● **THE EXERCISE**:
Please repeat the rows below, replacing "GUI agent" with "interface agent" wherever it appears and keeping everything else unchanged.

● **SUPPLIED ENTRIES**:
------------------------------------------------

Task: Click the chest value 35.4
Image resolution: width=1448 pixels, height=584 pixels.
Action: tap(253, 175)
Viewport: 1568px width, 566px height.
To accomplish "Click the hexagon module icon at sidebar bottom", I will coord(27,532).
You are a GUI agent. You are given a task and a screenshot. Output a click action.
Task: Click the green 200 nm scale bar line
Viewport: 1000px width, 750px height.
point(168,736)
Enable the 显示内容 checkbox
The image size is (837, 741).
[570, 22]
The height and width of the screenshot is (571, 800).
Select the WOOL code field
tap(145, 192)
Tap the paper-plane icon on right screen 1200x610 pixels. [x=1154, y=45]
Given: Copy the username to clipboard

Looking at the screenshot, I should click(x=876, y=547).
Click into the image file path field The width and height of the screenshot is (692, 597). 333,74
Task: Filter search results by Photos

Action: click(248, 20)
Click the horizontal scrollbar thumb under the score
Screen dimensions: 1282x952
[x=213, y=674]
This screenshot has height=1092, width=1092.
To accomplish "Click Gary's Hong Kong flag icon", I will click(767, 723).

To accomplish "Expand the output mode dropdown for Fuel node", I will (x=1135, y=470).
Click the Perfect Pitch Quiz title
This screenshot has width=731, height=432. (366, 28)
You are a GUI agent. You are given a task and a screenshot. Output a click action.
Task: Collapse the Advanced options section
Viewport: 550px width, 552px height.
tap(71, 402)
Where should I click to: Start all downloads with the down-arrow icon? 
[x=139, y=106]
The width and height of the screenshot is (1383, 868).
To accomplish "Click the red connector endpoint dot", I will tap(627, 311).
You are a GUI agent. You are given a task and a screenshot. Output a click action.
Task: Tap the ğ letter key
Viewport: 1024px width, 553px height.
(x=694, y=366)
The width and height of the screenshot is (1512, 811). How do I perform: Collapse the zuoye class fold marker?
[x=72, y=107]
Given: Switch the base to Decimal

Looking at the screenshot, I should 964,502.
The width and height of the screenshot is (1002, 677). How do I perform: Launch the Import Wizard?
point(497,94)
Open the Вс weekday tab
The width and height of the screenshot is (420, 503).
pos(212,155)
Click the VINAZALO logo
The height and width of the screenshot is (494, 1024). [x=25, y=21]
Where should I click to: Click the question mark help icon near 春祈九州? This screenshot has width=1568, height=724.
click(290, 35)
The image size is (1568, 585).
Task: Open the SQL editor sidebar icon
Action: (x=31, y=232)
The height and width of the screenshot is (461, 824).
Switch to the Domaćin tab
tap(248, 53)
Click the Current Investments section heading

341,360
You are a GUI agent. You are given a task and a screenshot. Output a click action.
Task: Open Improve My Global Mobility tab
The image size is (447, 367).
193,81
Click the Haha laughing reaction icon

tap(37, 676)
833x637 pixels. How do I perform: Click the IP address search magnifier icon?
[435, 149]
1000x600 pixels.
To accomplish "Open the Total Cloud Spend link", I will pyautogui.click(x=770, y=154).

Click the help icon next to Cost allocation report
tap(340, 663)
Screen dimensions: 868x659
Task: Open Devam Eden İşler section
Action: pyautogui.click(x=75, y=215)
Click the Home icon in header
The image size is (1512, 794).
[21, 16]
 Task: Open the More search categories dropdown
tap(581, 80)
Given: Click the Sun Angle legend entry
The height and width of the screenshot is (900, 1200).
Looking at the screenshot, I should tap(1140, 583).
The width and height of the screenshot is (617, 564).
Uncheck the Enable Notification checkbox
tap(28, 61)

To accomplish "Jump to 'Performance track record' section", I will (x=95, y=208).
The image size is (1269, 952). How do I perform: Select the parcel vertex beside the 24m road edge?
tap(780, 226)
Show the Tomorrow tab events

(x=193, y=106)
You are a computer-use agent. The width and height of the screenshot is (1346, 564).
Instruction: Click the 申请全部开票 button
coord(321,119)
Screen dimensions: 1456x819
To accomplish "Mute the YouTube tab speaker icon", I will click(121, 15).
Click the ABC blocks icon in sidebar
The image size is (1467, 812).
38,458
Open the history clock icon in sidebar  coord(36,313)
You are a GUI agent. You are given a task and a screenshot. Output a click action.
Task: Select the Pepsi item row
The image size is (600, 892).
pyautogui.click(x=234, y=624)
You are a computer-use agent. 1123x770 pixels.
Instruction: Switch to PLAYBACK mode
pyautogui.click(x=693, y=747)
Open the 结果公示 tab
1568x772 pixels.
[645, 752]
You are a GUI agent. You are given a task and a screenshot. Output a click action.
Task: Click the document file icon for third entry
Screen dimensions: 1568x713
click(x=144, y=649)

------------------------------------------------

● **TASK RESULT**:
Task: Click the chest value 35.4
Image resolution: width=1448 pixels, height=584 pixels.
Action: tap(253, 175)
Viewport: 1568px width, 566px height.
To accomplish "Click the hexagon module icon at sidebar bottom", I will coord(27,532).
You are a interface agent. You are given a task and a screenshot. Output a click action.
Task: Click the green 200 nm scale bar line
Viewport: 1000px width, 750px height.
point(168,736)
Enable the 显示内容 checkbox
The image size is (837, 741).
[570, 22]
The height and width of the screenshot is (571, 800).
Select the WOOL code field
tap(145, 192)
Tap the paper-plane icon on right screen 1200x610 pixels. [x=1154, y=45]
Given: Copy the username to clipboard

Looking at the screenshot, I should click(x=876, y=547).
Click into the image file path field The width and height of the screenshot is (692, 597). 333,74
Task: Filter search results by Photos

Action: click(248, 20)
Click the horizontal scrollbar thumb under the score
Screen dimensions: 1282x952
[x=213, y=674]
This screenshot has height=1092, width=1092.
To accomplish "Click Gary's Hong Kong flag icon", I will click(767, 723).

To accomplish "Expand the output mode dropdown for Fuel node", I will (x=1135, y=470).
Click the Perfect Pitch Quiz title
This screenshot has width=731, height=432. (366, 28)
You are a interface agent. You are given a task and a screenshot. Output a click action.
Task: Collapse the Advanced options section
Viewport: 550px width, 552px height.
tap(71, 402)
Where should I click to: Start all downloads with the down-arrow icon? 
[x=139, y=106]
The width and height of the screenshot is (1383, 868).
To accomplish "Click the red connector endpoint dot", I will tap(627, 311).
You are a interface agent. You are given a task and a screenshot. Output a click action.
Task: Tap the ğ letter key
Viewport: 1024px width, 553px height.
(x=694, y=366)
The width and height of the screenshot is (1512, 811). How do I perform: Collapse the zuoye class fold marker?
[x=72, y=107]
Given: Switch the base to Decimal

Looking at the screenshot, I should 964,502.
The width and height of the screenshot is (1002, 677). How do I perform: Launch the Import Wizard?
point(497,94)
Open the Вс weekday tab
The width and height of the screenshot is (420, 503).
pos(212,155)
Click the VINAZALO logo
The height and width of the screenshot is (494, 1024). [x=25, y=21]
Where should I click to: Click the question mark help icon near 春祈九州? This screenshot has width=1568, height=724.
click(290, 35)
The image size is (1568, 585).
Task: Open the SQL editor sidebar icon
Action: (x=31, y=232)
The height and width of the screenshot is (461, 824).
Switch to the Domaćin tab
tap(248, 53)
Click the Current Investments section heading

341,360
You are a interface agent. You are given a task and a screenshot. Output a click action.
Task: Open Improve My Global Mobility tab
The image size is (447, 367).
193,81
Click the Haha laughing reaction icon

tap(37, 676)
833x637 pixels. How do I perform: Click the IP address search magnifier icon?
[435, 149]
1000x600 pixels.
To accomplish "Open the Total Cloud Spend link", I will pyautogui.click(x=770, y=154).

Click the help icon next to Cost allocation report
tap(340, 663)
Screen dimensions: 868x659
Task: Open Devam Eden İşler section
Action: pyautogui.click(x=75, y=215)
Click the Home icon in header
The image size is (1512, 794).
[21, 16]
 Task: Open the More search categories dropdown
tap(581, 80)
Given: Click the Sun Angle legend entry
The height and width of the screenshot is (900, 1200).
Looking at the screenshot, I should tap(1140, 583).
The width and height of the screenshot is (617, 564).
Uncheck the Enable Notification checkbox
tap(28, 61)

To accomplish "Jump to 'Performance track record' section", I will (x=95, y=208).
The image size is (1269, 952). How do I perform: Select the parcel vertex beside the 24m road edge?
tap(780, 226)
Show the Tomorrow tab events

(x=193, y=106)
You are a computer-use agent. The width and height of the screenshot is (1346, 564).
Instruction: Click the 申请全部开票 button
coord(321,119)
Screen dimensions: 1456x819
To accomplish "Mute the YouTube tab speaker icon", I will click(121, 15).
Click the ABC blocks icon in sidebar
The image size is (1467, 812).
38,458
Open the history clock icon in sidebar  coord(36,313)
You are a interface agent. You are given a task and a screenshot. Output a click action.
Task: Select the Pepsi item row
The image size is (600, 892).
pyautogui.click(x=234, y=624)
You are a computer-use agent. 1123x770 pixels.
Instruction: Switch to PLAYBACK mode
pyautogui.click(x=693, y=747)
Open the 结果公示 tab
1568x772 pixels.
[645, 752]
You are a interface agent. You are given a task and a screenshot. Output a click action.
Task: Click the document file icon for third entry
Screen dimensions: 1568x713
click(x=144, y=649)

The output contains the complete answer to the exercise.